We are living in the era of smartphones and digital communications have changed the way we communicate with our peers. We spend increasing amounts of time typing on our electronics with our friends, job colleagues and in social media in general. Depending on the size of the dispositive, it can be quite challenging to accurately type what we want, thus potentially wasting a lot of time.

Fortunately, machine learning and statistical data-based methods can be used to make our lives easier; in fact, there are a lot of text predictors already out there implemented within keyboard apps.

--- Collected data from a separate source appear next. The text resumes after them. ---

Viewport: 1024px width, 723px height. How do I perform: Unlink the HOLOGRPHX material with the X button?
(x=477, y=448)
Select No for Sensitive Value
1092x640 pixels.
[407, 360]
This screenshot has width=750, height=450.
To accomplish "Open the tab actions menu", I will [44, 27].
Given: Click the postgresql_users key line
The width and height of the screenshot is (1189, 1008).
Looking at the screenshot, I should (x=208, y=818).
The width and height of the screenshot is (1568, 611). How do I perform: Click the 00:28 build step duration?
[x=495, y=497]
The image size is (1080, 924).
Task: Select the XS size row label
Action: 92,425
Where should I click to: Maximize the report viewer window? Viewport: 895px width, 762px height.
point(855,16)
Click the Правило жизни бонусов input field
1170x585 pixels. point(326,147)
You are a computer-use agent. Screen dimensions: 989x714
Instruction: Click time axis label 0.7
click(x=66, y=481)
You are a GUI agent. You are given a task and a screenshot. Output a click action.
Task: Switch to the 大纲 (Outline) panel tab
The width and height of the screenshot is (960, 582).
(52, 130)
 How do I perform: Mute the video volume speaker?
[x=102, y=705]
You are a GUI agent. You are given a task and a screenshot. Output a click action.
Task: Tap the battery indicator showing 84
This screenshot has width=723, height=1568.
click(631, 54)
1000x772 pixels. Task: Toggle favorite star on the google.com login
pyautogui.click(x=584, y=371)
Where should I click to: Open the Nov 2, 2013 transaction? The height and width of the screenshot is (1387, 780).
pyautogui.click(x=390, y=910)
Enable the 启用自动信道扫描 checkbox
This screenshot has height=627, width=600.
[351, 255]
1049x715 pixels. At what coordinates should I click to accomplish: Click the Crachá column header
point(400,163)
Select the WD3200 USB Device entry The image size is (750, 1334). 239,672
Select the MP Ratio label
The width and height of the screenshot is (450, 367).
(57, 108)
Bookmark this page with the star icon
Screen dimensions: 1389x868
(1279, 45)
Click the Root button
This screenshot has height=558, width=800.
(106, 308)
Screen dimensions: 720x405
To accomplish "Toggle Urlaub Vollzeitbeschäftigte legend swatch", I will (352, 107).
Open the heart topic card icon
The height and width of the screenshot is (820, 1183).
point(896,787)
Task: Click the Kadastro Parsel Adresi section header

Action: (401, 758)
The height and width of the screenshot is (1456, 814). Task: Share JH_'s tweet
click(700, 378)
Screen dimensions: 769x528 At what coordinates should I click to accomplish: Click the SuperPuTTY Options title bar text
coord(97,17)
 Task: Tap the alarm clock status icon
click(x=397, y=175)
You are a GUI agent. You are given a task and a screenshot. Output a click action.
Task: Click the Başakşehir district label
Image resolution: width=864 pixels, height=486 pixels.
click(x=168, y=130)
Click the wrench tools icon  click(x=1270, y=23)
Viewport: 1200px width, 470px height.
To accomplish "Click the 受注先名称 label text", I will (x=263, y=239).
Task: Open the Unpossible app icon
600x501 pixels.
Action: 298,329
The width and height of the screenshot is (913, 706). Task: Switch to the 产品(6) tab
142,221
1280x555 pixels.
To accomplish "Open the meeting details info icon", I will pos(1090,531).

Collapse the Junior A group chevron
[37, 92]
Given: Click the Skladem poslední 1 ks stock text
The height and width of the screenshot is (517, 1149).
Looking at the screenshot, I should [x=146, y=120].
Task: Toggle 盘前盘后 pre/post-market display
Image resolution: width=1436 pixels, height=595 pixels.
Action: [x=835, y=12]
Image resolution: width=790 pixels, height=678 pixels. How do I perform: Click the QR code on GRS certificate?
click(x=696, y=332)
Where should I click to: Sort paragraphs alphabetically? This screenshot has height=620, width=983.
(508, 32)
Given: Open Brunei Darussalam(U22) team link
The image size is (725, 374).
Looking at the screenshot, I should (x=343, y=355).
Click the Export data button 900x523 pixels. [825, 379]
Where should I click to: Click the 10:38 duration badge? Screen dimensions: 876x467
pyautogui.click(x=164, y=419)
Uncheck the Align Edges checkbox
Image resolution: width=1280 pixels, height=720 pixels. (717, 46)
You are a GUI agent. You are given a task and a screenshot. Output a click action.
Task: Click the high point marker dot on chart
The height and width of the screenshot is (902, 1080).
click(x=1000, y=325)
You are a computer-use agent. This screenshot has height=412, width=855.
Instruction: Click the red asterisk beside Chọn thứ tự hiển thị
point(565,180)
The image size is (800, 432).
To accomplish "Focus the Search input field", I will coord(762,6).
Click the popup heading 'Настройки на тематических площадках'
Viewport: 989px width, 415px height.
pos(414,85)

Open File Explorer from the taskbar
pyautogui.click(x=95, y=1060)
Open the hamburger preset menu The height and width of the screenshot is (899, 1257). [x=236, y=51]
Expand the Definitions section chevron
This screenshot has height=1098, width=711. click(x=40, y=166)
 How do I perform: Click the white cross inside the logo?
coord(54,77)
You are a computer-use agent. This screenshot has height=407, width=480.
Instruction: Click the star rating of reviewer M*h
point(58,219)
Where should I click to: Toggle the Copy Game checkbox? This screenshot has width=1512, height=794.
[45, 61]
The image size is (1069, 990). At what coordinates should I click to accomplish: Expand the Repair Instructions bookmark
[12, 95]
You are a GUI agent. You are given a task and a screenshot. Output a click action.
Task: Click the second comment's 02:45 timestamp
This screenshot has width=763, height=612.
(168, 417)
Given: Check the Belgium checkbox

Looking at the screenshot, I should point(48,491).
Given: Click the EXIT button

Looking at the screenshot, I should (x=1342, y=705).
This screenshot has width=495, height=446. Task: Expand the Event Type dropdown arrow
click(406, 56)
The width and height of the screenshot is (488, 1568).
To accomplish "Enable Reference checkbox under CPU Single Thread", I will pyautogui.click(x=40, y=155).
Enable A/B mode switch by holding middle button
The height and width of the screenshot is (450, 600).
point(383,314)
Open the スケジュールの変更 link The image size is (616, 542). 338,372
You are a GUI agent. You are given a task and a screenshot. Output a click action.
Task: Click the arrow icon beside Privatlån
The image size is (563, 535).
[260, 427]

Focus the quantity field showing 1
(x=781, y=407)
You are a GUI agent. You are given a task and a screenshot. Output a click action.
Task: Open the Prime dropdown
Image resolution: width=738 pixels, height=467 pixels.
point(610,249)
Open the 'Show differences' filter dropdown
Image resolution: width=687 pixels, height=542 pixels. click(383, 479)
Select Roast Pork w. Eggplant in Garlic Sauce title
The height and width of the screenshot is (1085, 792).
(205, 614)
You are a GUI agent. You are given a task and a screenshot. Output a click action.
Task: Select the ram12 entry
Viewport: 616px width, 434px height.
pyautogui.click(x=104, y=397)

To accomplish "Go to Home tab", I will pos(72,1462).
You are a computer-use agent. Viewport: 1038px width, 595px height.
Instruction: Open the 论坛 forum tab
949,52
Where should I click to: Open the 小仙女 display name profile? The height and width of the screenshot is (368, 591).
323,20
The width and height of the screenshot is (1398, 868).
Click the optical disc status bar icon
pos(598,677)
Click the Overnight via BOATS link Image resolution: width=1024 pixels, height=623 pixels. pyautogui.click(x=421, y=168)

In this project, we are building our own text prediction algorithm as a prototype for possible later implementations to smartphones and other personal gadgets. They key aspects we are focusing on for this project are:

  • Size on memory.
  • Execution time.
  • Performance.
  • Presentation.

Size on memory

Random Access Memory (RAM) is expensive and therefore limited in electronics. We need our program to use little system RAM so it can run smoothly simultaneously with other important applications. Also, by lowering the memory requirements in the system, we make our potential user base size bigger and the app to start faster since less memory has to be allocated and filled with information.

Execution time

It is utterly important that the prediction time is as fast as the average typing speed since we need to predict the words as people are typing, not after they have completed the idea.

Performance

We need the program to be relevant and make very accurate predictions of the next word in order to be useful, otherwise people won’t use it.

Presentation

They way the prediction is presented and displayed on the screen can be very important for the program appeal and relevance.

Data and Corpora

In Natural Language Processing (NLP), the area that studies the interaction between computers and the way people uses language, it is commonly named corpora to the compilation of text documents used to train the prediction algorithm or any other insight drawn from the data to understand language.

In our application, we are using a corpora of three text compilations coming from tweets (http://twitter.com), blog entries and news articles from different sources, all of them from US english speakers. The corpora used comes from the Heliohost Corpora originally from http://www.corpora.heliohost.org and can be downloaded here.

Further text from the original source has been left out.